Ketogenesis in isolated rat-liver mitochondria. IV. Oxaloacetate decarboxylation: Consequences for metabolic calculations

Abstract

Oxaloacetate which is formed by isolated rat-liver mitochondria during oxidation of malate may be decarboxylated to pyruvate by the action of oxaloacetate decarboxylase (EC 4.1.1.3). The pyruvate so formed is rapidly oxidized to acetyl-CoA from which citrate is formed by condensation with a second molecule of oxaloacetate. The rate of this pathway has been measured in various energy states in the presence of fluorocitrate to block the oxidation of citrate. The rate of conversion of malate to acetyl-CoA was calculated either from a comparison of the disappearance of malate and the formation of the various products or from 14CO 2 production from l-[U- 14C]-malate. When fatty acids or pyruvate are oxidized together with malate, the conversion of malate to acetyl-CoA is decreased, especially in a high-energy state (State 4). In a low-energy state (State 3) this conversion decreases with increasing rates of β-oxidation; at the same time the concentration of oxaloacetate in the medium is lowered.

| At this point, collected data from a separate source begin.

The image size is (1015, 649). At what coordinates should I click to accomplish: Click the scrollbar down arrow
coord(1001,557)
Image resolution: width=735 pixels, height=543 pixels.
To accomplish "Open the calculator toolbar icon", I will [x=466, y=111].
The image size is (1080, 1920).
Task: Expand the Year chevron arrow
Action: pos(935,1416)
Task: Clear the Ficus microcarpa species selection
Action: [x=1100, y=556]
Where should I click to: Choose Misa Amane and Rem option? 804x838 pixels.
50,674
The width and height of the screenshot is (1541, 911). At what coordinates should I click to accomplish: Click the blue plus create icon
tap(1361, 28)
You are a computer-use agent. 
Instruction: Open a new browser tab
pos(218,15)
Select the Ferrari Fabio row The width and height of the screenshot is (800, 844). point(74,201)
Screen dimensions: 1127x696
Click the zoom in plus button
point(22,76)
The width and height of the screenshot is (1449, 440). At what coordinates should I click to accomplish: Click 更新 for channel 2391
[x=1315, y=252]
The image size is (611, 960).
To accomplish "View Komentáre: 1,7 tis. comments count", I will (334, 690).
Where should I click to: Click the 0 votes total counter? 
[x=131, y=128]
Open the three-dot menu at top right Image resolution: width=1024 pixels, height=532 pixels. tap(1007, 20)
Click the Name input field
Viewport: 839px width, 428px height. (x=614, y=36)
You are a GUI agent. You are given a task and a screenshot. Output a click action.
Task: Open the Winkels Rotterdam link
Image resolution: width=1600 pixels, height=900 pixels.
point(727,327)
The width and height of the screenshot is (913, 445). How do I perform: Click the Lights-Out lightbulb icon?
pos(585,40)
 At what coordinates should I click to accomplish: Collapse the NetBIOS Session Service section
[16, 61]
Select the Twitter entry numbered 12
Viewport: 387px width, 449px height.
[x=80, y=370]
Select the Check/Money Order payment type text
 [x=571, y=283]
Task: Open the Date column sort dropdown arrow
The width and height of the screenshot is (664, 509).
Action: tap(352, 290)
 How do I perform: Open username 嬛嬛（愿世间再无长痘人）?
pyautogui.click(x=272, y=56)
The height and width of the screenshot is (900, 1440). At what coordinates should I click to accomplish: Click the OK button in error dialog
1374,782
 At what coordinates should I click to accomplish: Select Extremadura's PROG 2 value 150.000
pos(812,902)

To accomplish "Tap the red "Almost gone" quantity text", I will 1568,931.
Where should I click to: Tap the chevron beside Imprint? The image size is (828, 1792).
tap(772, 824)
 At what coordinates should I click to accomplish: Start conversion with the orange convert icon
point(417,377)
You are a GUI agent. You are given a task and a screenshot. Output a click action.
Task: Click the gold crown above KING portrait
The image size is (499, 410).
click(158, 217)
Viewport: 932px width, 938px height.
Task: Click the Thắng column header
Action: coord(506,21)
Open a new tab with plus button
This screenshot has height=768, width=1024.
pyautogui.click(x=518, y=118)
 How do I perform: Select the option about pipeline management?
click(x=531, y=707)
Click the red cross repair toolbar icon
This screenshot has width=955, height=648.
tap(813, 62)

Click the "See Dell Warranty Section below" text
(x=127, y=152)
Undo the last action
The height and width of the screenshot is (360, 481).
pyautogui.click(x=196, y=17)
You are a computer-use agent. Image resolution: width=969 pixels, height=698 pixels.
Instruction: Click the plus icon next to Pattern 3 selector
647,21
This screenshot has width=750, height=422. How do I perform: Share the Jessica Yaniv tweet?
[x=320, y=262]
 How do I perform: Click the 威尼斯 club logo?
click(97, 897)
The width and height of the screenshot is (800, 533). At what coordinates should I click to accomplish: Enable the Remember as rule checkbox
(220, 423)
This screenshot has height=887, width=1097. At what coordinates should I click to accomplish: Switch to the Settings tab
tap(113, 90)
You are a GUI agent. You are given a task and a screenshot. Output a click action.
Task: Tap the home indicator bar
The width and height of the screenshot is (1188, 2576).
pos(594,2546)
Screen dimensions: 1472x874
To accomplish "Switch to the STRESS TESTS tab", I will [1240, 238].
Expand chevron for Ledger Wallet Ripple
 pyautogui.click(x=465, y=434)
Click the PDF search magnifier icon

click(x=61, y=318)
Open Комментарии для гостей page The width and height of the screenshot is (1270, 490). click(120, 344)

It is concluded tentatively that the rate of decarboxylation of oxaloacetate is controlled by the amount of oxaloacetate available to oxaloacetate decarboxylase in the mitochondrial matrix. Pyruvate was found to exert a direct inhibitory effect upon the decarboxylase. The implications of our observations for metabolic calculations concerning the simultaneous oxidation of fatty acid and malate are discussed. It is pointed out that relative rates of ketogenesis, calculated from oxygen uptake and disappearance of substrate, are severely overestimated if the variable contribution of malate to the acetyl-CoA pool is not taken into account.